___ Information supplied ___

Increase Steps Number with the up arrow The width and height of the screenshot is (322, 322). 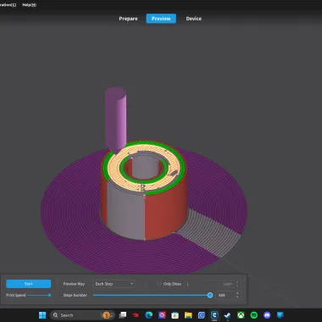click(237, 293)
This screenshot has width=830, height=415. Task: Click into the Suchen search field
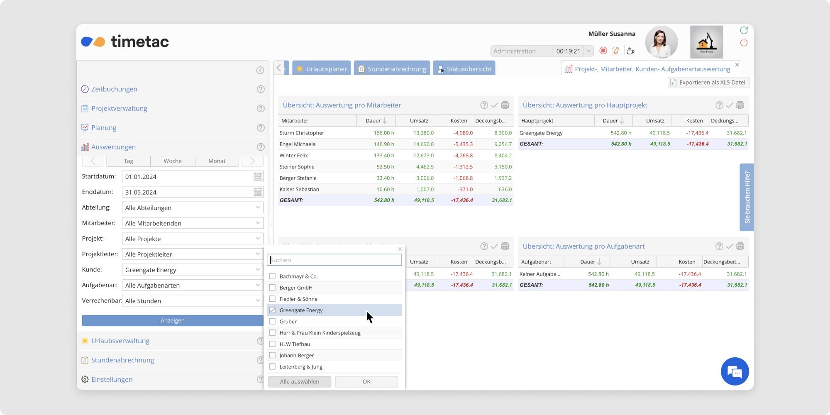[x=334, y=260]
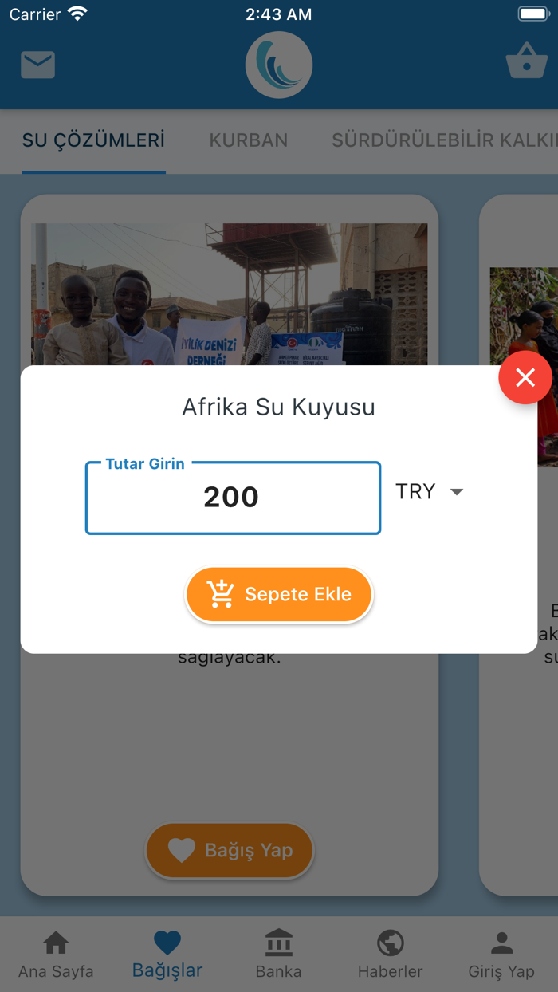
Task: Tap the Giriş Yap person icon
Action: coord(501,943)
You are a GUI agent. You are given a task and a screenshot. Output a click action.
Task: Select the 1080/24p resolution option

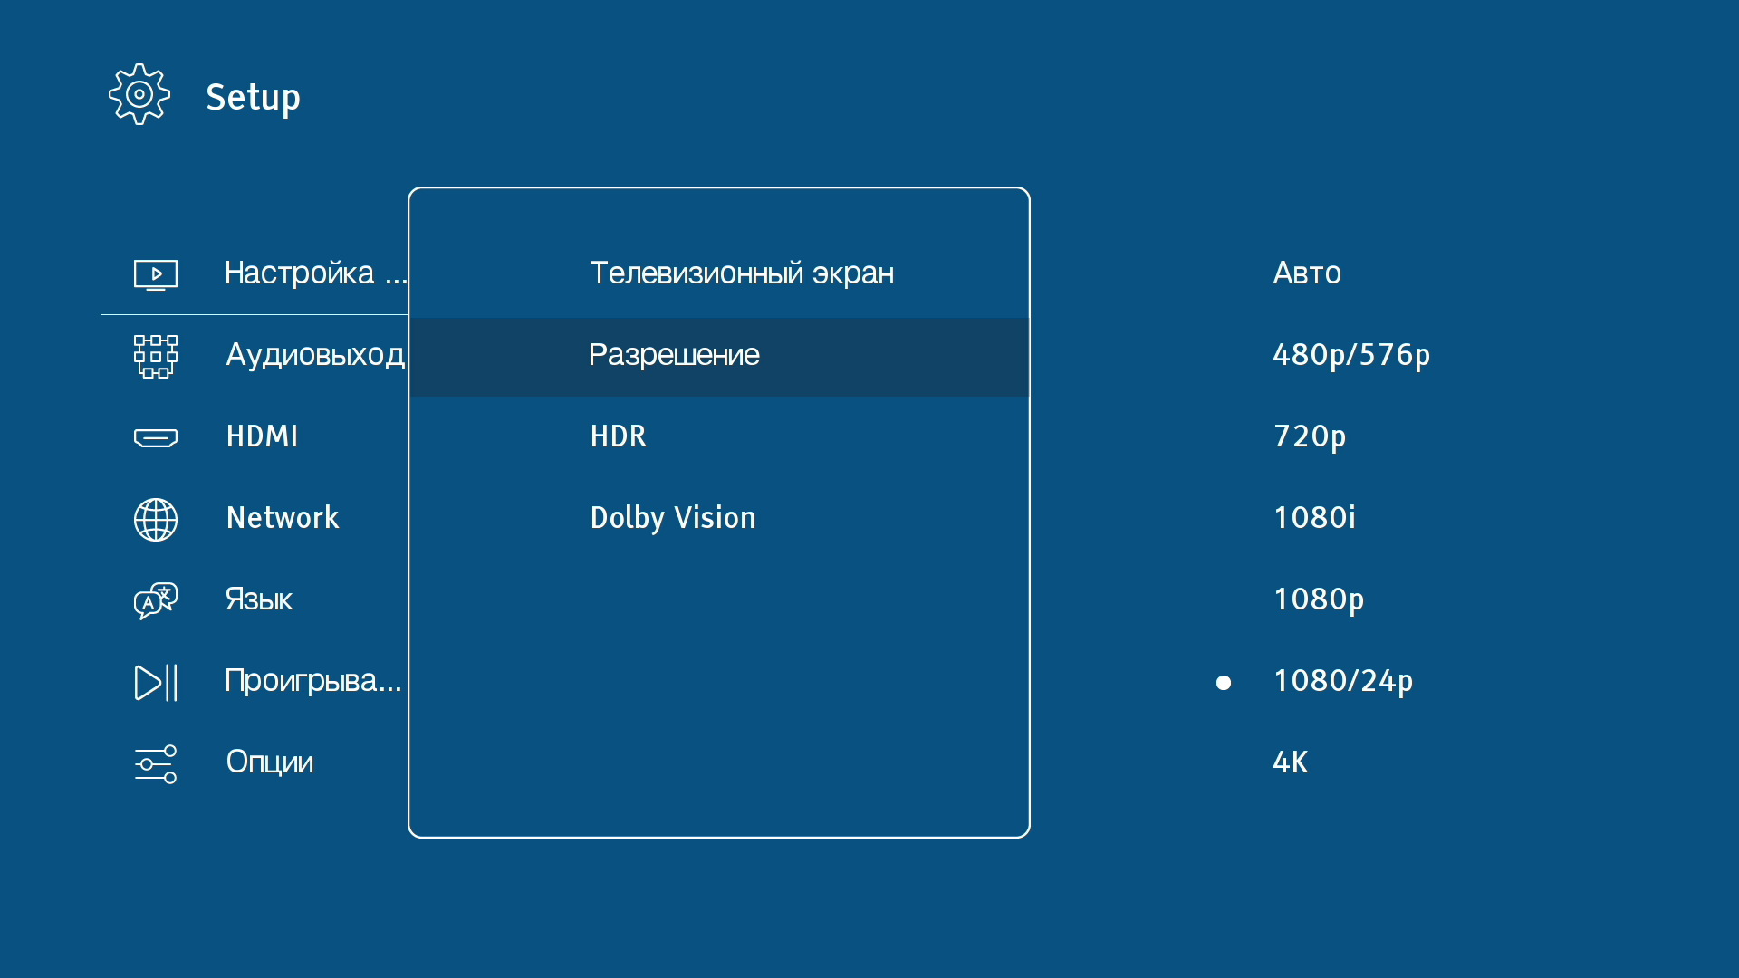pos(1342,681)
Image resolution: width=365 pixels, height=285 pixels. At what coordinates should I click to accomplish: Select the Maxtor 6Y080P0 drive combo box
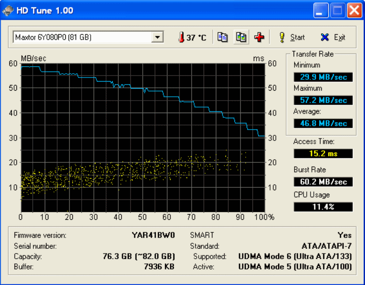(88, 37)
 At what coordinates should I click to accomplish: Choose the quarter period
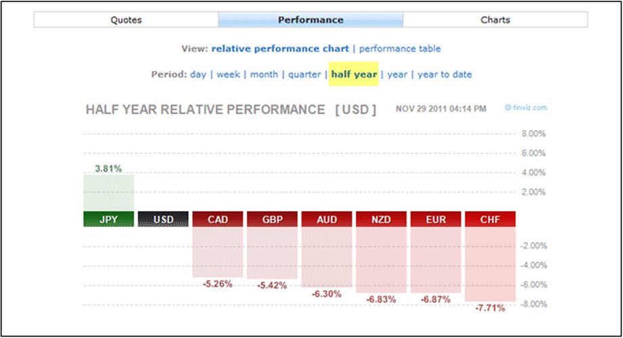tap(304, 74)
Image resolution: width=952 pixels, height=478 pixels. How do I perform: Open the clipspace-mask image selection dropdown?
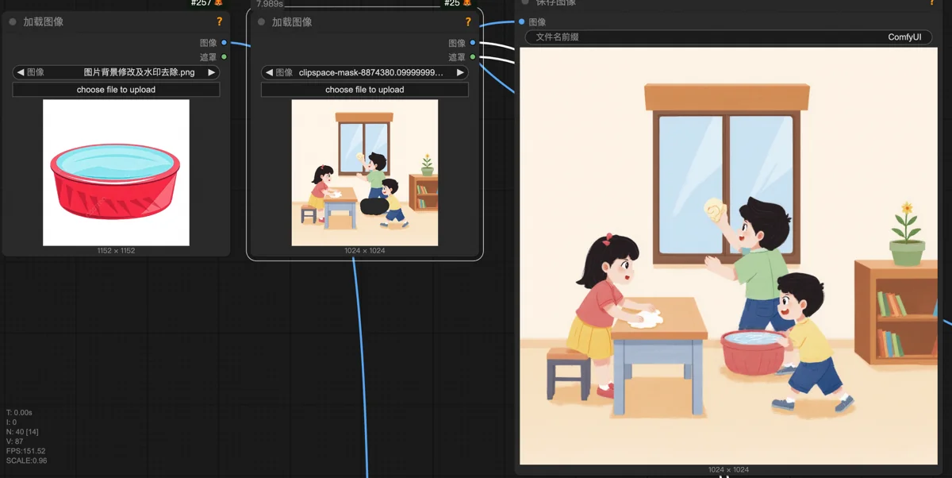click(x=365, y=72)
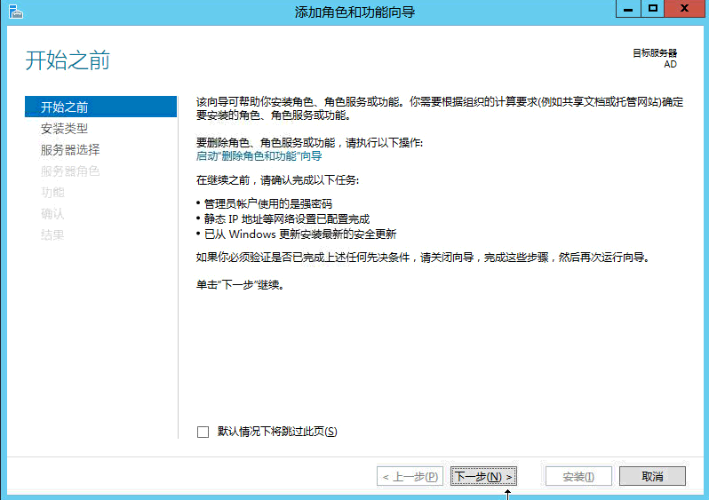Click the 服务器角色 step in the sidebar

click(x=70, y=171)
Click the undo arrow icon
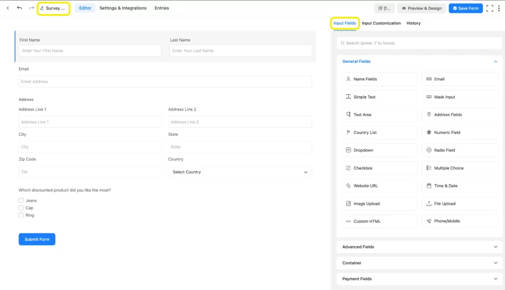 pyautogui.click(x=20, y=8)
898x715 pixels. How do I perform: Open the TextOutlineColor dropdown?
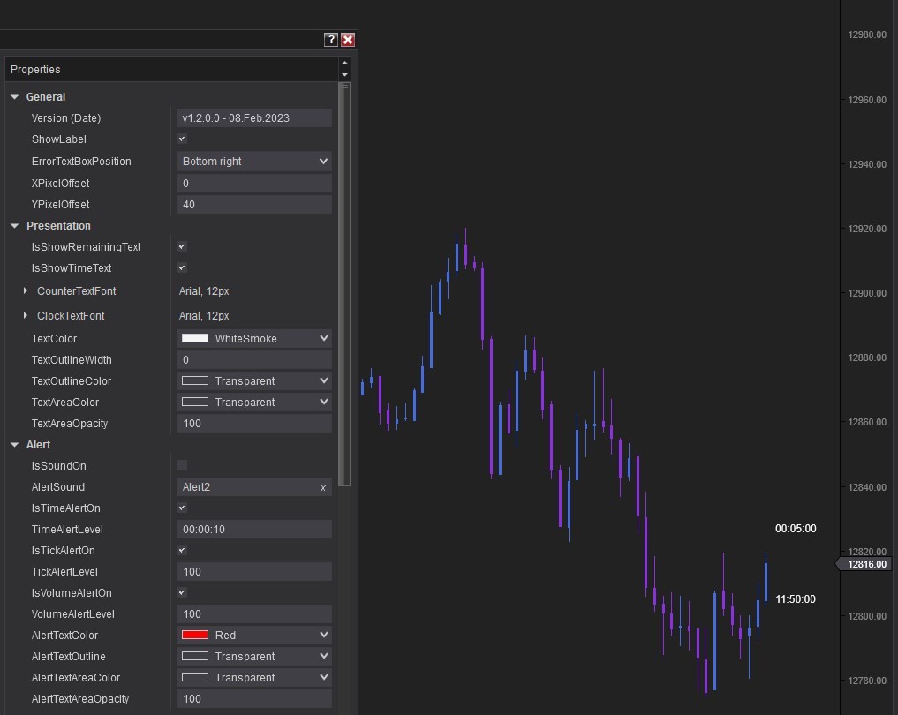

___

**Assignment:**
Once you find the line containing "Image resolution: width=952", transcribe it and each line after it to the end of the records exactly, and leave out the pictures.

**Answer to the problem:**
Image resolution: width=952 pixels, height=478 pixels. How do I perform: Open the clipspace-mask image selection dropdown?
click(x=365, y=72)
Click the 服务器角色 step in the sidebar

click(x=70, y=171)
Click the undo arrow icon
 pyautogui.click(x=20, y=8)
898x715 pixels. How do I perform: Open the TextOutlineColor dropdown?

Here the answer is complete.